SELECTION:
OK. Yikes! I am definitely out of my league. I'm intimidated by sumps and overflows. Just the idea of having to plumb all that and the risk of failure terrifies me. I was imagining I'd get an fx5 canister and run the pipes up/down 1 of the sides. I definitely want to go as big as is possible, but have some things to work out like the stupid doors in the mudroom! With both doors fully open there's only 3 feet of wall between them while the entire wall is closer to 10 feet. I'm asking myself what it would mean if I couldn't open those doors all the way (b/c they open into the stand) or if I can change the way one of them swings to get me 6 ft of clearance. Will that mess up the feng shui of my whole house...? My wife has opinions too and fish tanks are very much a my thing. 

I looked through your posts to find a pic of your tank and am extremely disappointed that I am not finding any. Do you have any to share? I'll let you know if i notice the overflow tower so you can add to your sample size for that poll. 

PS - From your posts responses I'll now be spending some time reading aquariumscience.org. Please excuse the slowness in my responses.


----------



## SenorStrum (Aug 14, 2020)

The lack of pictures is indeed conspicuous. You are the first to really comment on it. I intend to post more pictures in March and document the story of how it went after it's all been up and running for a full year. 

However, because I like you, and I consider us friends, here is a picture with my top off.









Here you can see the return lines that come up the tower at the wall and run out into the room to create a positive flow in the tank. 










This from the other side and with the Canopy and the lights on. There's no banana so I included a daughter for scale.


----------



## Auballagh (Jan 29, 2003)

Wow.
I've been trying to get El' Hefe to post up a picture or two of that beast for MONTHS now. And well now finally, thar it izzzz!!!!
Whew.... nice! And, it's most certainly a big'n.


----------



## kevinaii (Sep 8, 2014)

SenorStrum said:


> the return lines that come up the tower at the wall and run out into the room to create a positive flow in the tank.


I have a daughter about that size and no bananas so this worked far better for scale, and ya, it's enormous! It's beautiful. These are tears of joy & inspiration 😭

The return lines are behind that black overflow plastic casing? How could anyone see them with the canopy on? By positive flow you mean pushing the water from one end of the tank (outtake, far open-air end) back to the other (intake near the wall)?

I want to ask you a dozen more questions, but I suppose it's courteous to wait until you've submitted your post that explains how you did the build and how it's going . After all, it's overdue. No one needs or wants to wait for a year update. Us cold climate folks are imagining spending the winter indoors and are about ready to tackle that aquarium project. Your article might be the spark many lurkers need to forge forward 🙃


----------



## SenorStrum (Aug 14, 2020)

EXERCISE DIRECTIONS: In the forum thread, how much wall is left between the two mudroom doors when both are fully open?

DATASET SECTION:
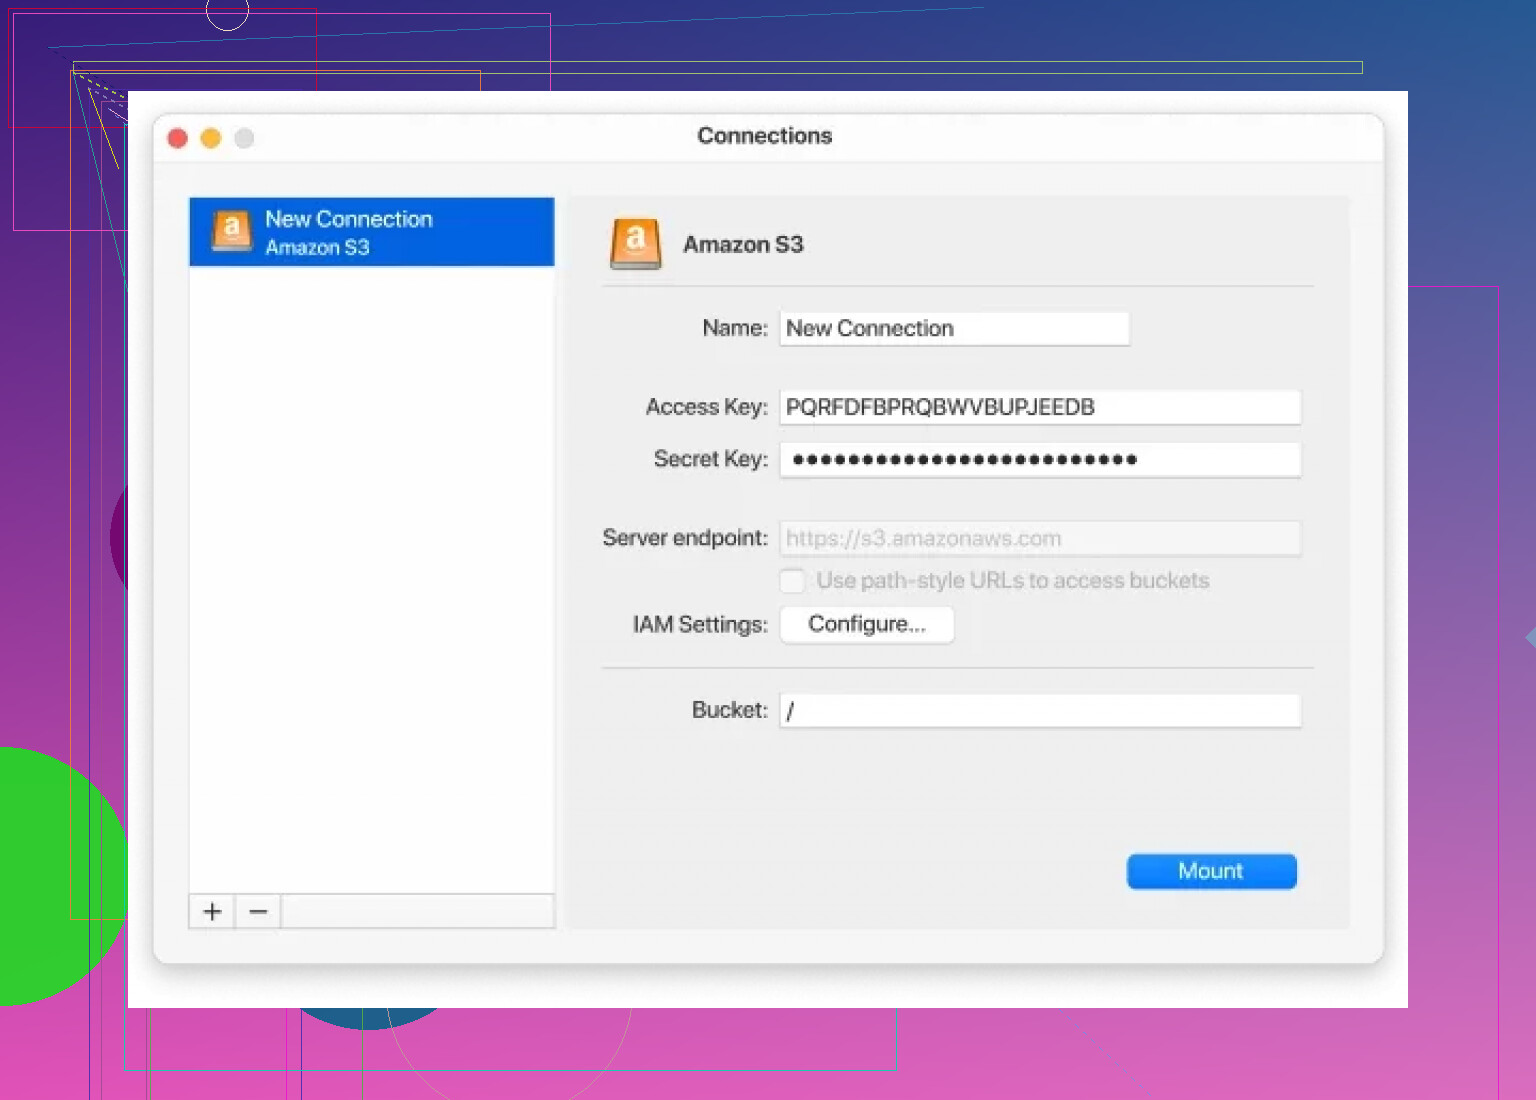Remove the selected connection with the minus button
The image size is (1536, 1100).
[x=258, y=911]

WRITTEN ANSWER: 3 feet